Казалось, он весь был охвачен пламенем, и крошечные существа разбегались от огня, прячась от зноя, исходящего от испытываемой им гордости, когда он стоял вот так перед толпой, а она восхищенно его созерцала.

Хозяин приложил пальцы к липкому пластырю. Все ринулись вперед, молча, в ожидании чуда.

– Вы еще ничего не видите, – воскликнул хозяин.

Пластырь слетел с груди.

Наступила мертвая тишина, как будто ничего не произошло. И в следующее мгновение Разрисованный подумал, что потерпел фиаско.

Но толпа вдруг застонала.

Хозяин ярмарки отпрянул назад с остановившимся взглядом. Он не мог выговорить ни слова.

Где-то вдалеке заплакала женщина. Плач ее перешел в безудержное рыдание, и она никак не могла остановиться.
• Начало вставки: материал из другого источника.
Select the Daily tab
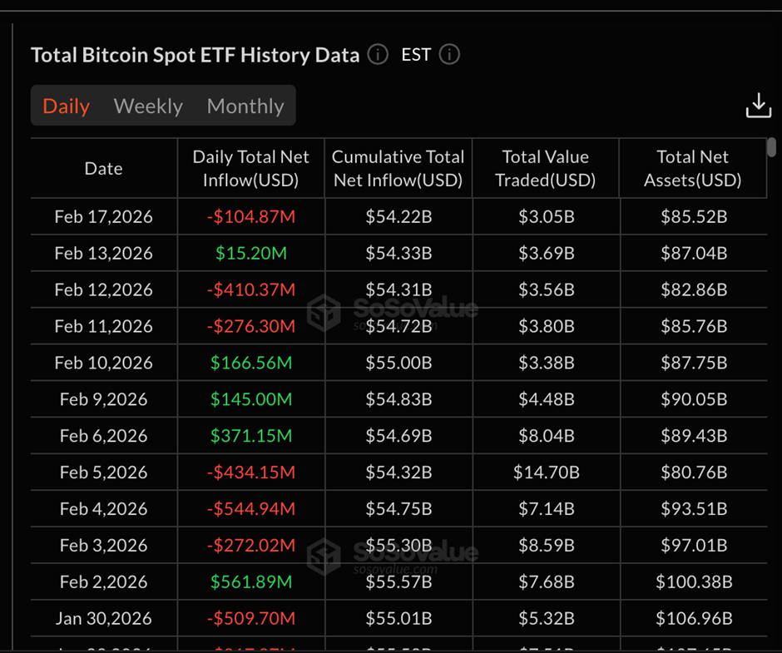This screenshot has height=653, width=782. point(67,106)
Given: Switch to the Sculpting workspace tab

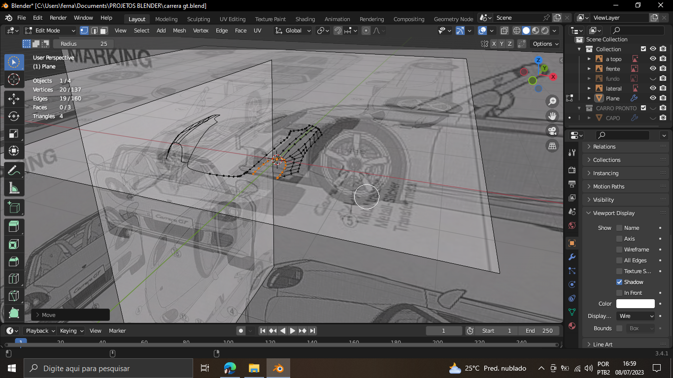Looking at the screenshot, I should [198, 19].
Медленно Разрисованный опустил голову и посмотрел на свою обнаженную грудь.

То, что он увидел, заставило розы на его руке поблекнуть и увянуть.

Казалось, все живое скорчилось, сморщилось, съежилось от ледяного холода, исходящего из его сердца, чтобы заморозить и погубить их. Он стоял, объятый дрожью.

Руки его стали медленно подниматься, чтобы прикоснуться к этой невероятной и страшной картине, которая жила, двигалась, менялась. Как будто он глазел в чужую комнату, подсматривая за жизнью ее обитателей, настолько интимной, настолько непостижимой, что и смотреть-то долго нельзя без того, чтобы не отвернуться.

На картинке были они – его жена, Лизабет, и он сам.

И он убивал ее.

На глазах тысячи людей в темном шатре посреди поросшей лесом земли он убивал свою собственную жену.

Его огромные, украшенные цветочным орнаментом руки лежали на ее горле, лицо ее темнело, а он душил и душил ее и никак не мог остановиться.